I'm not going to harangue you about how good U2 is, because—and just be honest for a sec here—you already know how good they are. The defense offers Exhibit A: U2's 1998 album The Best of 1980-1990. I know, I know: It's verboten to throw up a comp album in defense of a band, but there you have it: Surpassing Joshua Tree, and Achtung Baby, and Rattle and Hum (and certainly besting 1997's ill-advised techno experiment, Pop), 1980-1990 is, weirdly and by far, U2's best offering. That's because it collects the best of what U2 has to offer: Brilliant dashes of hooky, soaring, goofy singles; half-relevant, half-cheesy, wholly enjoyable bits of music that pretty much everyone can get behind.

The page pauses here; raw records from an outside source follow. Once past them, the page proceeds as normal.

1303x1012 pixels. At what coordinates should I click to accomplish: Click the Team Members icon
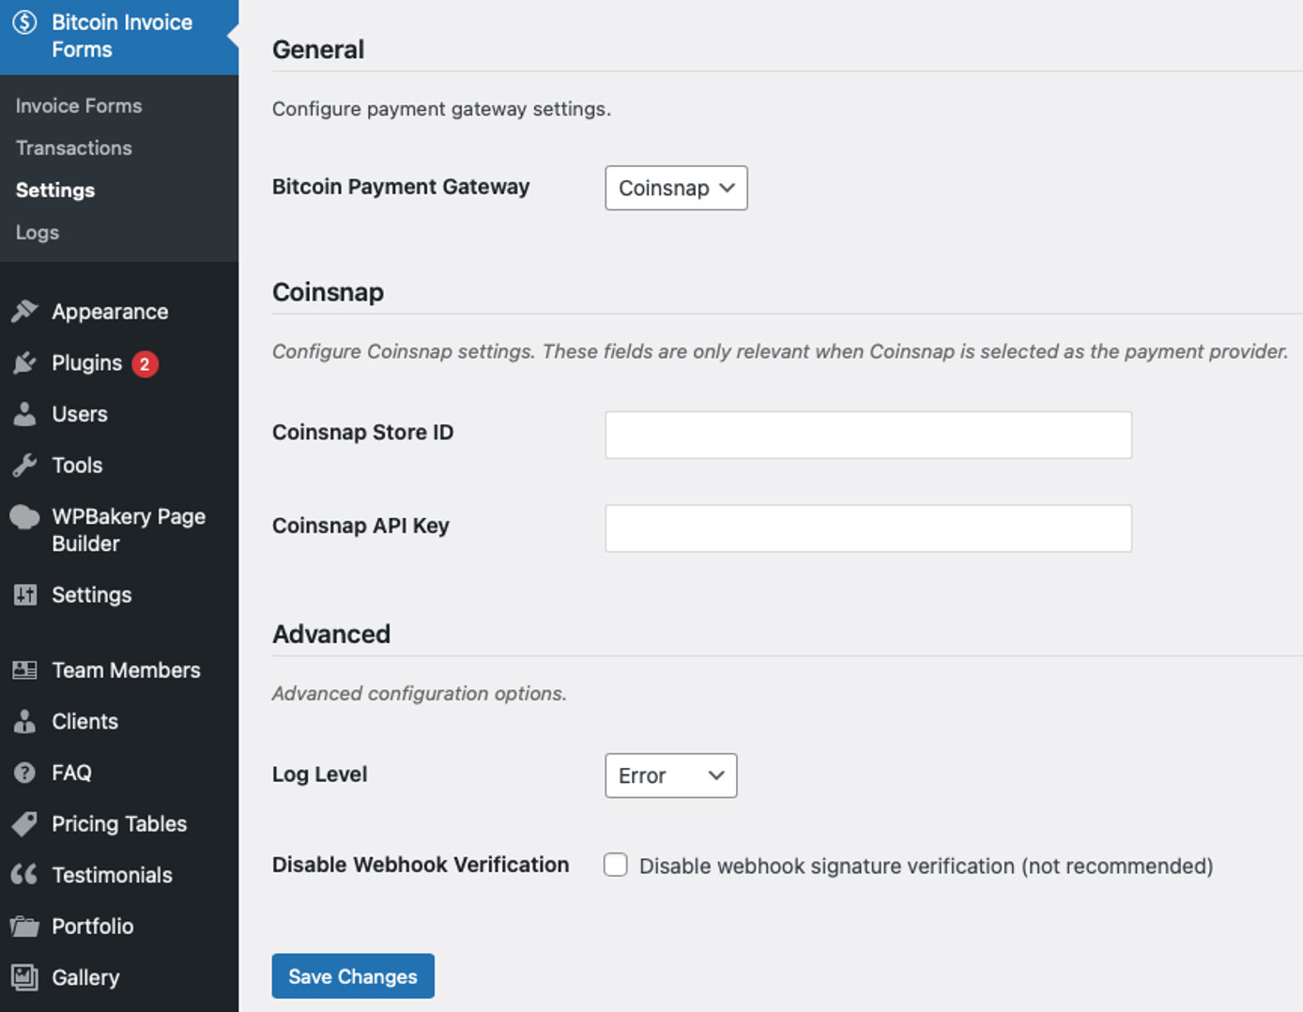click(x=25, y=669)
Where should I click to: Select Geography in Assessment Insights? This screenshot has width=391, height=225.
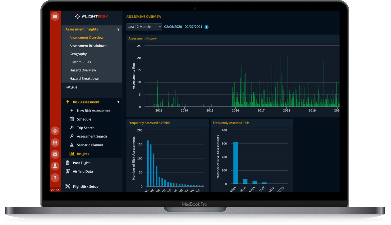click(x=78, y=54)
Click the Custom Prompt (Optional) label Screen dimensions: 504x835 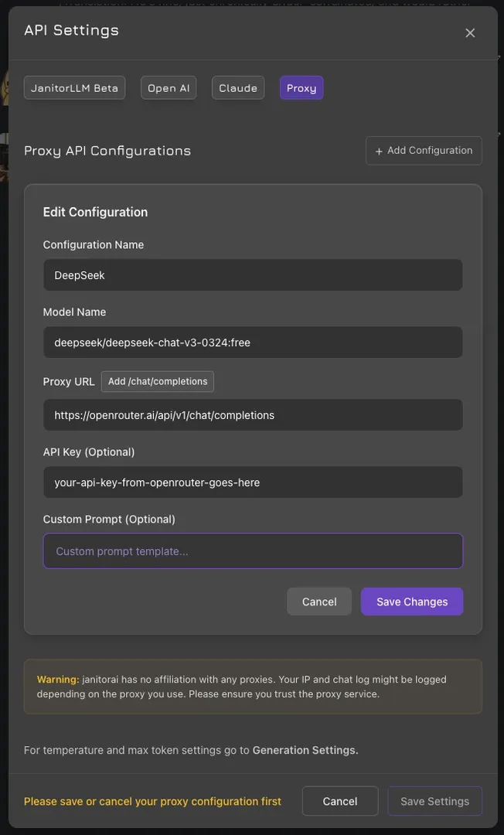(x=109, y=520)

U2 didn't have it right with Pop, but the album's name at least nailed down their genre. Those who don't know better will insist U2 are rock 'n' roll, but their slick, shiny ebullience is about as far from rock as you can get and still feature some electric guitar. Which is maybe what makes Bono's posturing so ridiculous: When the greatest musical contribution you've made is the hokey "I Still Haven't Found What I'm Looking For," do you really deserve to be the world's biggest band, or, for that matter, the world's most sanctimonious rock star? No, but okay, whatever, moving on: Those rat-a-tat-tat drums and guitar-tweaking riffs on "Sunday Bloody Sunday" are a fucking blast, and don't get me started on that driving, staccato intro on "I Will Follow," or the synth-y density of "The Unforgettable Fire," and the loping, lightweight charm of "Sweetest Thing," that tight guitar on "Desire"... I've got that 1980-1990 U2 disc, and I'm not giving it up, no matter how pompous Bono gets or how many more decades these guys play to middle-aged arena crowds. 'Cause when it comes down to it, they're a great band—even if Bono, in his noble efforts to invent a magical flying car that uses only happy thoughts of world peace for fuel, has tried his goddamndest to make everyone forget it. And when it comes to pop music, that's about as good as it gets. I mean, c'mon. They're U2. What do you want them to do? Save the world?